Aim of the exercise:
Print nothing but the lines below starting at the line that holds "Task: Sort by the Version column header" and ending at the line that holds "You are a computer-use agent. The", including both, each exactly as written.

Dataset entries:
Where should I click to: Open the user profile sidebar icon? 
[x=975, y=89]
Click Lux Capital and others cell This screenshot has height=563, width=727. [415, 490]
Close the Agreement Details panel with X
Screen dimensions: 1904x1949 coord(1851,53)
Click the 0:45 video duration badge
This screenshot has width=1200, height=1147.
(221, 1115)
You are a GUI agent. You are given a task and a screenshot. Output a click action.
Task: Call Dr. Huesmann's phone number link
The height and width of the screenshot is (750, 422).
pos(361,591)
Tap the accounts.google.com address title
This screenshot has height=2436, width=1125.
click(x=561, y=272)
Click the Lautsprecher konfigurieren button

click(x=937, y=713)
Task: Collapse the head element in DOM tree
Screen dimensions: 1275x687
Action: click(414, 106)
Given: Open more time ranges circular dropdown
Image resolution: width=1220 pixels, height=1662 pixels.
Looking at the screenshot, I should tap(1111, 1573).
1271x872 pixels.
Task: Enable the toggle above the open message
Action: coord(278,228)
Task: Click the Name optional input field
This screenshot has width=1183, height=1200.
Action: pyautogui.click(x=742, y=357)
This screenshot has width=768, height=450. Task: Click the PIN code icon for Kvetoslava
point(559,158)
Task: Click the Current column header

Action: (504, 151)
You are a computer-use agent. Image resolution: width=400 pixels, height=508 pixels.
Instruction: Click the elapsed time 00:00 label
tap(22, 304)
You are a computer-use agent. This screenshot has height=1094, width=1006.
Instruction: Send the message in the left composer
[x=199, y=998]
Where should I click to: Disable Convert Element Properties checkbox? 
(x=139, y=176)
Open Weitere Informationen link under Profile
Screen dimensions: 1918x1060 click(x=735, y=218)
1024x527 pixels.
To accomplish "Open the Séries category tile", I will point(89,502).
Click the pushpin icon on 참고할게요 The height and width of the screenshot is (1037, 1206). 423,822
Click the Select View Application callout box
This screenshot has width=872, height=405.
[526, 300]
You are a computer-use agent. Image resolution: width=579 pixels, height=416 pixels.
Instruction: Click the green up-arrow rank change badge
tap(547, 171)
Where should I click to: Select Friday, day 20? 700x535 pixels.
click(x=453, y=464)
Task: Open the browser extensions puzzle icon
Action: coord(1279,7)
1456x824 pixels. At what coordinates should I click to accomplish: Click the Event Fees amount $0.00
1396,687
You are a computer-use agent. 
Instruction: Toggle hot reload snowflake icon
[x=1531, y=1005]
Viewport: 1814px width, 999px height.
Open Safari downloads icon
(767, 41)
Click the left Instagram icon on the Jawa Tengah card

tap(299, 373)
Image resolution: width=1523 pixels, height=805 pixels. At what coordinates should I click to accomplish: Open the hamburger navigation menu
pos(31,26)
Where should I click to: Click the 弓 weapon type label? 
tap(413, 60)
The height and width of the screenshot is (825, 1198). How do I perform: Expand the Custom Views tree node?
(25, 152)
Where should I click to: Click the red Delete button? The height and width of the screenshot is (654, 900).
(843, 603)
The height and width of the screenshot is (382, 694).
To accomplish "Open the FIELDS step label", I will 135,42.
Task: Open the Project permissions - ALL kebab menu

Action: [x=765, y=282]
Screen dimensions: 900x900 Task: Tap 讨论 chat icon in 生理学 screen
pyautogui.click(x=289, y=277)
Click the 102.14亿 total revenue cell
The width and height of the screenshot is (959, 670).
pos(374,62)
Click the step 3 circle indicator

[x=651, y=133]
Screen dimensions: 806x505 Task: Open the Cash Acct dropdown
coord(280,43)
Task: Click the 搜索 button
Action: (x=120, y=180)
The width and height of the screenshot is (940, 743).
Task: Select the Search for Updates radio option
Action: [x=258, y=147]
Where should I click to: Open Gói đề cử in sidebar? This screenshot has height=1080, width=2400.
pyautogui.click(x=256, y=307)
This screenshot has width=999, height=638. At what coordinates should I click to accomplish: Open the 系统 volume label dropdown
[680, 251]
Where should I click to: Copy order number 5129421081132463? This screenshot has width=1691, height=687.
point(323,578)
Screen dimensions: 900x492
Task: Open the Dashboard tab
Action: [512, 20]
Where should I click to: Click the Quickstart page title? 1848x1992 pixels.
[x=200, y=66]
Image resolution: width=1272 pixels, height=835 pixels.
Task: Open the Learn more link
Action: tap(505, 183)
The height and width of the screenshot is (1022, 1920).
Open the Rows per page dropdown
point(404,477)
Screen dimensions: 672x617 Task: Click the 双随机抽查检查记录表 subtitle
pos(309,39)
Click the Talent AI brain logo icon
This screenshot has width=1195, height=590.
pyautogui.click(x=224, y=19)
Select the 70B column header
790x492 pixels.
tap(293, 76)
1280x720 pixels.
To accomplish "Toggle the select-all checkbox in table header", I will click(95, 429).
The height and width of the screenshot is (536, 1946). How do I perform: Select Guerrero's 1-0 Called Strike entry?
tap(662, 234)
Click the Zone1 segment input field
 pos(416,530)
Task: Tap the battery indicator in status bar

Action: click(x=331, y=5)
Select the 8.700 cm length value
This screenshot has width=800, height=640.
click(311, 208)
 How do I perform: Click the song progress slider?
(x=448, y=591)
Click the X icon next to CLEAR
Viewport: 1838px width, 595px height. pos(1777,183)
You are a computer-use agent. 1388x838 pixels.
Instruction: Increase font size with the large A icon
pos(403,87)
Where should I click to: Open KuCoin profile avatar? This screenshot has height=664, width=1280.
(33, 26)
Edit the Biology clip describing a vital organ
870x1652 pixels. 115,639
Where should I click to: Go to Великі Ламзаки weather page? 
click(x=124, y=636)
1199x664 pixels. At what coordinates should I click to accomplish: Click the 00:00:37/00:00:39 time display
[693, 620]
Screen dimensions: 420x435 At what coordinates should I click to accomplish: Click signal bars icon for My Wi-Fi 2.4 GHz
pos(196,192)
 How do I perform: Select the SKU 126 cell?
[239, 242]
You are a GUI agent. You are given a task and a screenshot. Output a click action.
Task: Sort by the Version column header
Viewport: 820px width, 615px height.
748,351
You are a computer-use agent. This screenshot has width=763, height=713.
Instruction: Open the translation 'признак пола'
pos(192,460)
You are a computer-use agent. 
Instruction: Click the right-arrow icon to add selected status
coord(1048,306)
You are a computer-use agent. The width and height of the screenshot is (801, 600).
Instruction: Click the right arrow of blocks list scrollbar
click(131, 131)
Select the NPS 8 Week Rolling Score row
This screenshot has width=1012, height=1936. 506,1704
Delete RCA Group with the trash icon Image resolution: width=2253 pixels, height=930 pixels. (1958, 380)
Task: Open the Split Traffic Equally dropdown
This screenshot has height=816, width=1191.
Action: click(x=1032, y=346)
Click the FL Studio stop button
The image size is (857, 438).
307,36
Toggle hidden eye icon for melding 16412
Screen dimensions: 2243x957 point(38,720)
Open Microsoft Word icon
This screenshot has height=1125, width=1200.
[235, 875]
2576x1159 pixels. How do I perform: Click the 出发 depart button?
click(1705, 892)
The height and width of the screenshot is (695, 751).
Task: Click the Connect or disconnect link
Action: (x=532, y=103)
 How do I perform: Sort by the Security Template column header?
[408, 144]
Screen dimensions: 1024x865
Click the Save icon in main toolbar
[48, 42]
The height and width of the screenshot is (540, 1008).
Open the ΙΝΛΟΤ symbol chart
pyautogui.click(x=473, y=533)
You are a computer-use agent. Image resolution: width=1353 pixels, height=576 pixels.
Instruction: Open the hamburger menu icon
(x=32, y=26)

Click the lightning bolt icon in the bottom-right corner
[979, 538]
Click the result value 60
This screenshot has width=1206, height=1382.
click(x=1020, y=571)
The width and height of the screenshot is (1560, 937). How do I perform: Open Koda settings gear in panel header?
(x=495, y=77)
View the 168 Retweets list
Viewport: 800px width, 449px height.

Task response:
Task: Sort by the Version column header
Viewport: 820px width, 615px height.
748,351
You are a computer-use agent. This screenshot has width=763, height=713.
Instruction: Open the translation 'признак пола'
pos(192,460)
You are a computer-use agent. 
Instruction: Click the right-arrow icon to add selected status
coord(1048,306)
You are a computer-use agent. The width and height of the screenshot is (801, 600).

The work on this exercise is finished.